[Entries supplied start]
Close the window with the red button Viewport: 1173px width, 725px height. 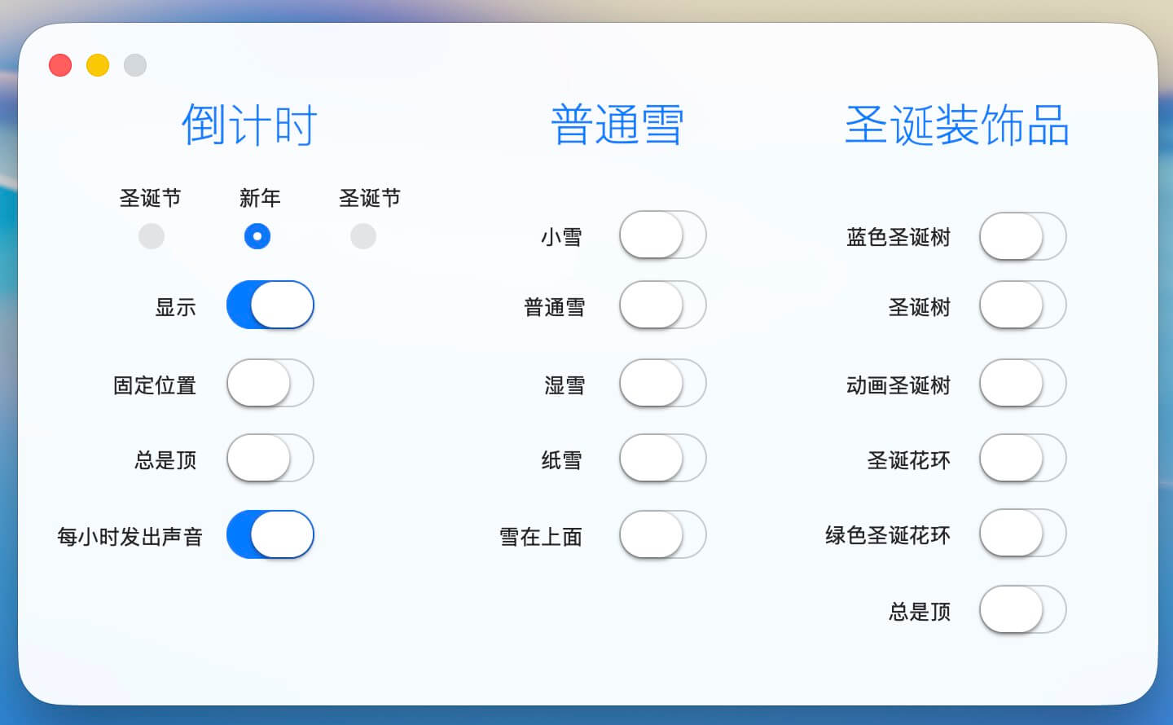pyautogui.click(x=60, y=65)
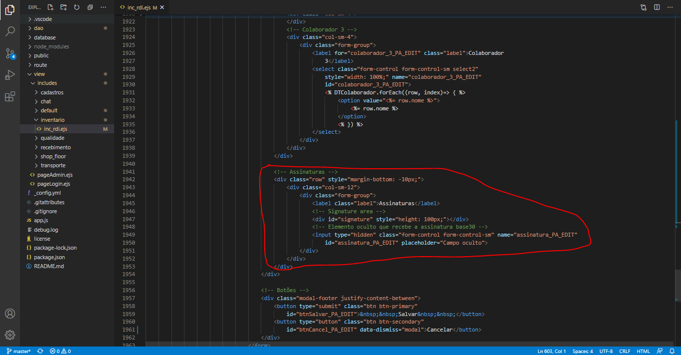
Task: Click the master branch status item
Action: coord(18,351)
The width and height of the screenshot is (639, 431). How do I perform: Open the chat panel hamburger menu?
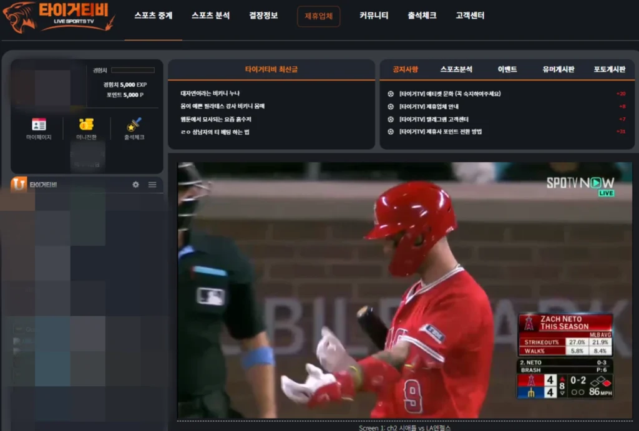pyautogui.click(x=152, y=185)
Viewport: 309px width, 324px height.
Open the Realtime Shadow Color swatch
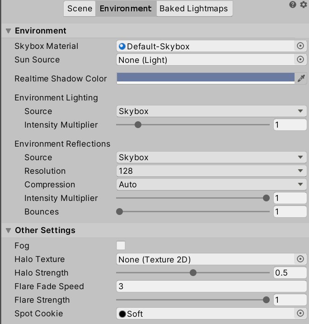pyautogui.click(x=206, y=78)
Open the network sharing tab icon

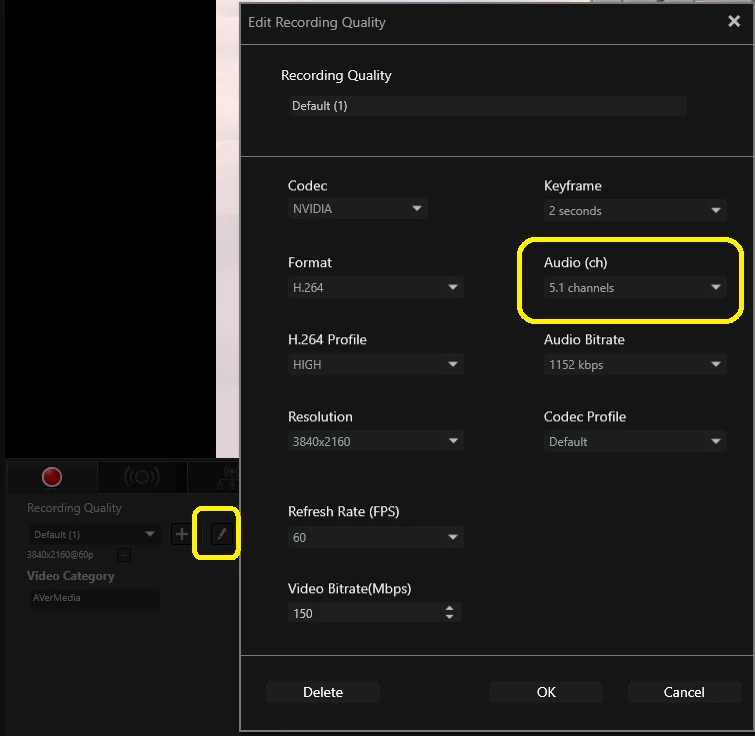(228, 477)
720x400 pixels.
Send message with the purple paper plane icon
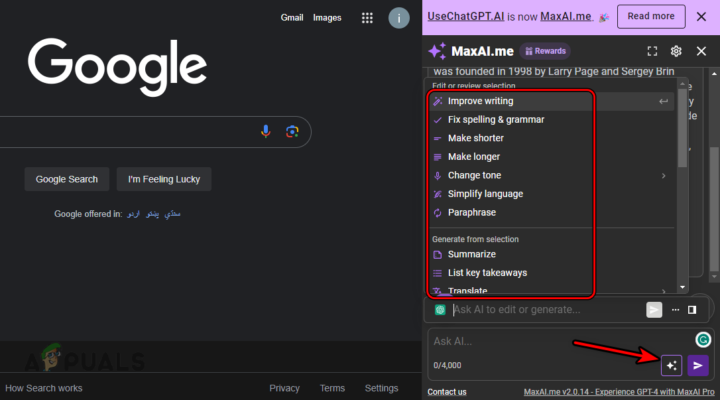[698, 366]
[Entries supplied end]
[Entries supplied start]
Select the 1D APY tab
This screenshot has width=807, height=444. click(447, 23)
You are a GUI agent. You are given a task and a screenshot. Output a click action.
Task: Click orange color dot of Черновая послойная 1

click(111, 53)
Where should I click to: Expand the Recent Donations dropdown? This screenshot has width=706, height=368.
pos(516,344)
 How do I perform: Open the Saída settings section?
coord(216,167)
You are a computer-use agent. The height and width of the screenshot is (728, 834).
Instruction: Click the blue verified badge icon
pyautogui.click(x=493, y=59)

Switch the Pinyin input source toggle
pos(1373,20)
[Entries supplied end]
§ **Instruction**
Reproduce, without alteration, everything in the records above from the line containing "How do I perform: Open the Saída" down to the line containing "pos(1373,20)", including both of those lines.

§ **Full solution**
 How do I perform: Open the Saída settings section?
coord(216,167)
You are a computer-use agent. The height and width of the screenshot is (728, 834).
Instruction: Click the blue verified badge icon
pyautogui.click(x=493, y=59)

Switch the Pinyin input source toggle
pos(1373,20)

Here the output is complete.